Yes, this is essentially true although 'cold-pressed' is not really the right term. The lungs get compressed rapidly so even though the diver is apnoeic and consuming oxygen, the pressure of oxygen in the lungs increases during the rapid descent. We demonstrated the latter phenomenon in a 2021 study where we measured the arterial oxygen levels in an elite freediver at ~200' / 60m. The related paper has been published and can be read on PMC for free here.

Simon M
 
Time yourself holding your breath on air, and then try the same after washing oxygen into your lungs (eg 10 breaths on the scuba regulator). You will notice a significant difference in the time and the subjective perception of breath hold discomfort. To summarize this, although increasing CO2 level is the primary driver of breathing, this is definitely modified by oxygen levels (less drive to breathe is oxygen is high, more drive to breathe if oxygen is low).

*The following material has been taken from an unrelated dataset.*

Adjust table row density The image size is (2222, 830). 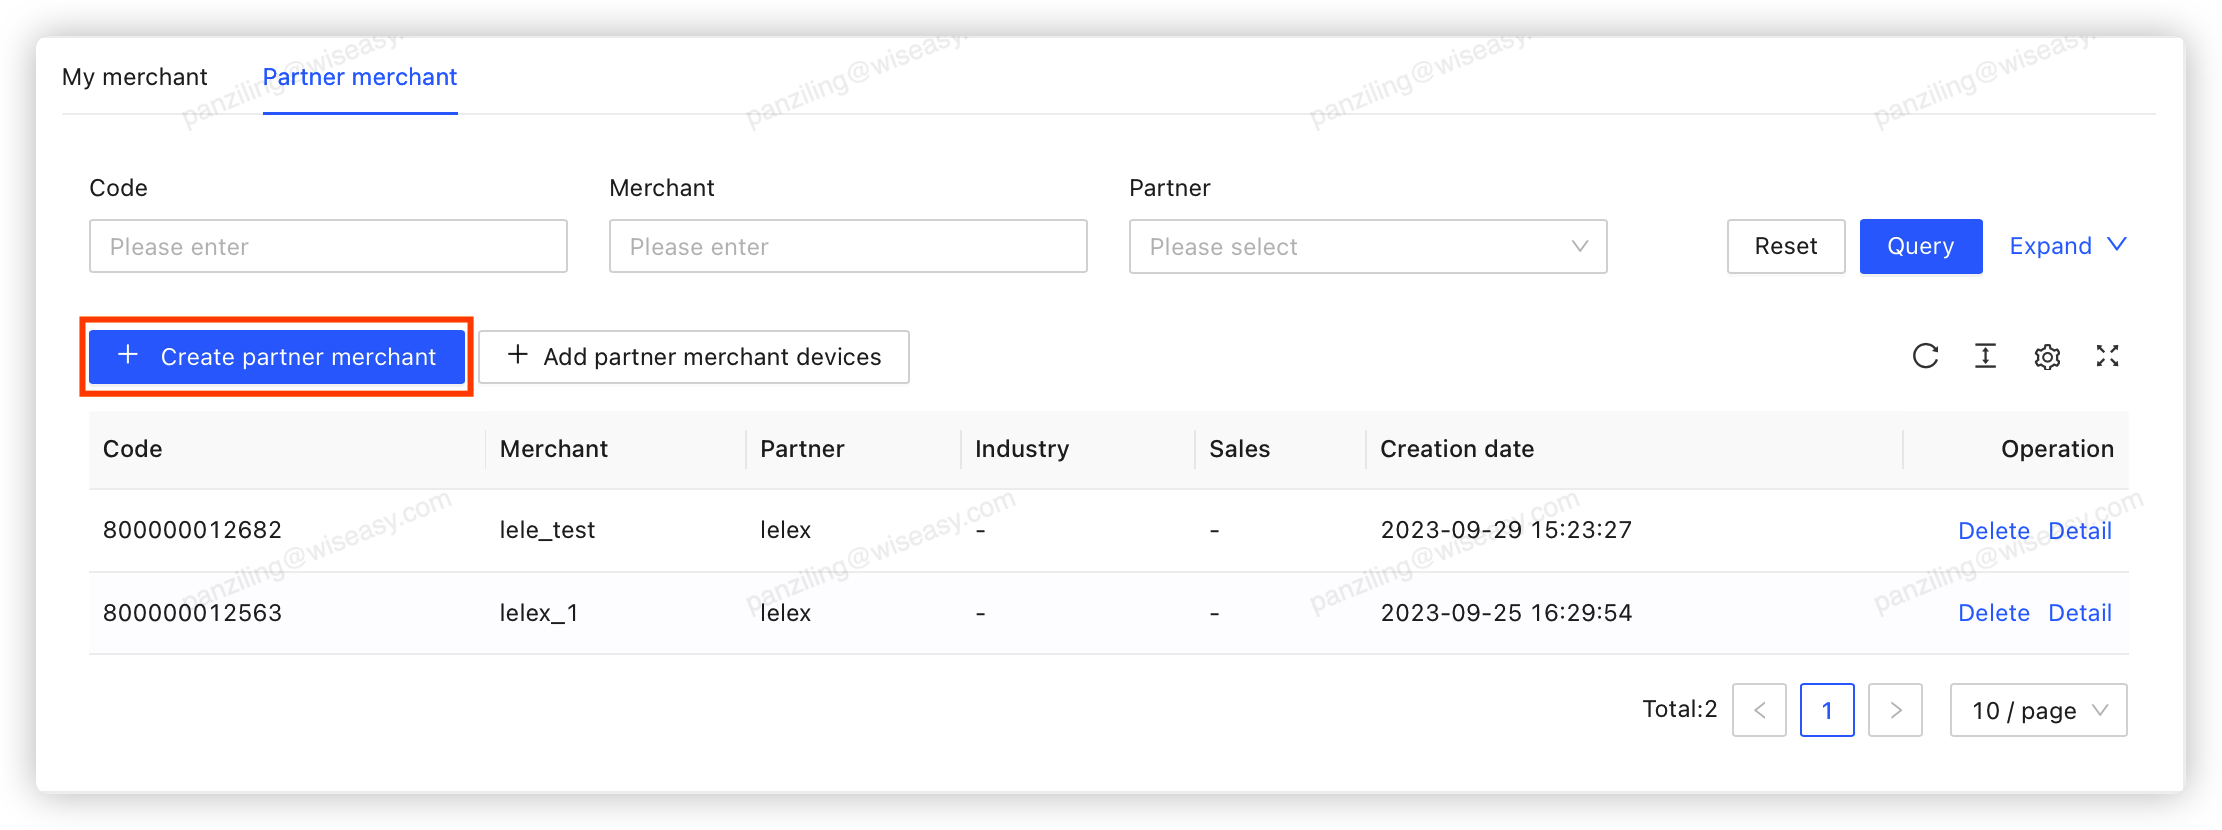coord(1985,356)
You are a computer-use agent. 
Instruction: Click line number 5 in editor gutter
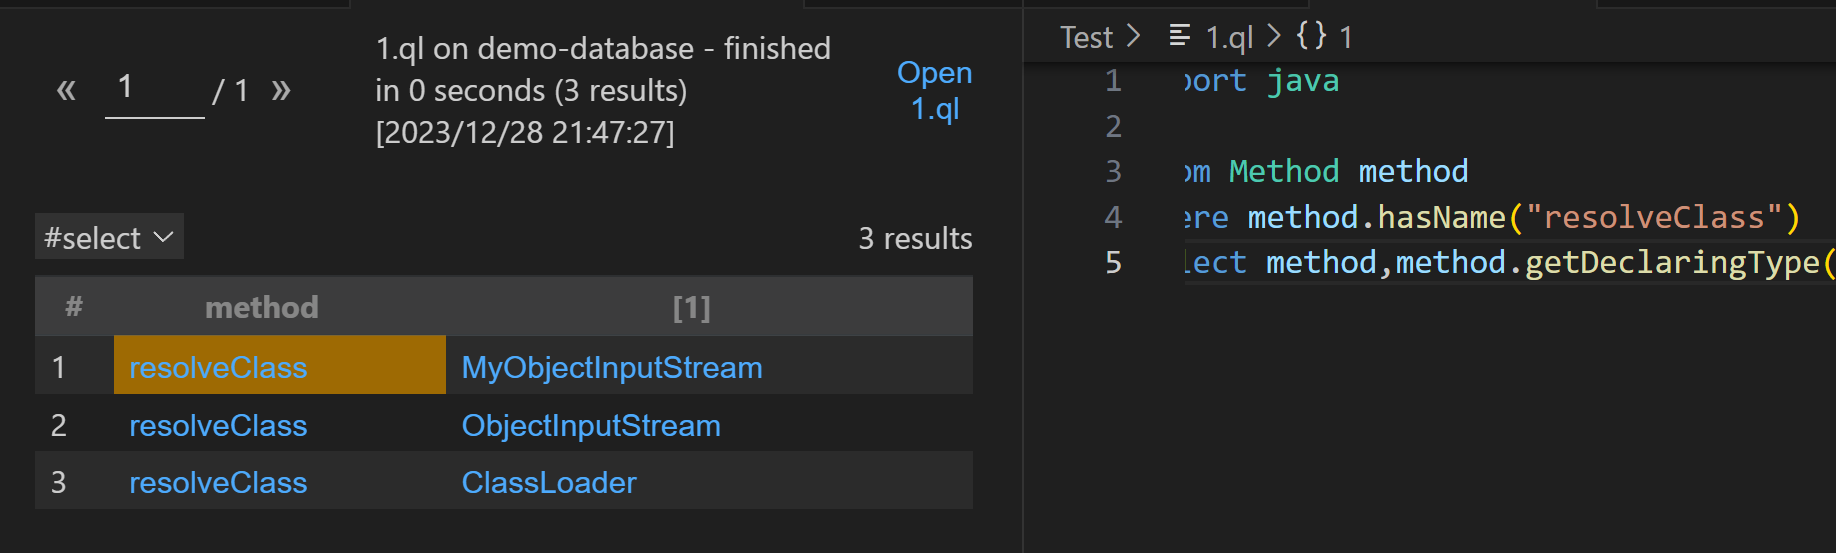click(x=1113, y=262)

Is that the oxygen levels or washing out residual CO2 from your lungs though? You could achieve the same effect if you hyperventilate for 10 breaths.
 
It is not only the "purging" of CO2 from the lungs; pre-breathing O2 results in generally longer apnea times than doing the same pre-breathing pattern with air. The higher O2 concentration in effect also lessens the chemoreceptor response to the rise of the CO2.

But I would like to comment on the question of air consumption with nitrox vs. air; surely the effect mentioned above is there, and so surely -- all else being equal -- there will be somewhat less urge to breathe on nitrox, compared to air. However, I would not be surprised if that does not translate in less real-life consumption: If you observe fellow divers, normally they are breathing already more often than would be the case under the same exercise on dry land. Breathing patterns in scuba diving seem largely governed by habits, and surely also by some subconscious effects from immersion (e.g. the famous "inversion" from inhale - exhale - pause - inhale... to inhale - pause - exhale - inhale...) that happens for many folks. So I would not bet on longer dive times with nitrox due to less consumption.
 
It is not only the "purging" of CO2 from the lungs; pre-breathing O2 results in generally longer apnea times than doing the same pre-breathing pattern with air.

That's not necessarily a contradiction: if you're pre-breathing oxygen, you are not inhaling the 0.04% CO2 that you get with every breath of air, so some amount of "purging" is taking place. (And if our deco models work, the drop in alveolar PPCO2 results in accelerated washout of CO2 from the blood as well.)

What I was wondering is if that might be enough to mess with the urge to breathe. It sounds like very little, but how little is "too little"?